Available data:
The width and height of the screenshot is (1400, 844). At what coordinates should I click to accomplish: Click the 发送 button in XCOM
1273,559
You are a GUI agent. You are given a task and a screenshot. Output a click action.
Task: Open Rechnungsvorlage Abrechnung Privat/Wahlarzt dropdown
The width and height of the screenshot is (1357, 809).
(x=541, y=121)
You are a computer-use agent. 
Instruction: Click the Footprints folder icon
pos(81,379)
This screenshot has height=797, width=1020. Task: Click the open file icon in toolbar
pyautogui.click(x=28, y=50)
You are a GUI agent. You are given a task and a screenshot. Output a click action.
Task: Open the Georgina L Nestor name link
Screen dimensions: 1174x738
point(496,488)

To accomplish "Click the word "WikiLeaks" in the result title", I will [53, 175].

Problem details:
Each of the records should be retyped exactly.

Task solution:
The width and height of the screenshot is (1400, 844). At what coordinates should I click to accomplish: Click the 发送 button in XCOM
1273,559
You are a GUI agent. You are given a task and a screenshot. Output a click action.
Task: Open Rechnungsvorlage Abrechnung Privat/Wahlarzt dropdown
The width and height of the screenshot is (1357, 809).
(x=541, y=121)
You are a computer-use agent. 
Instruction: Click the Footprints folder icon
pos(81,379)
This screenshot has height=797, width=1020. Task: Click the open file icon in toolbar
pyautogui.click(x=28, y=50)
You are a GUI agent. You are given a task and a screenshot. Output a click action.
Task: Open the Georgina L Nestor name link
Screen dimensions: 1174x738
point(496,488)

To accomplish "Click the word "WikiLeaks" in the result title", I will [53, 175].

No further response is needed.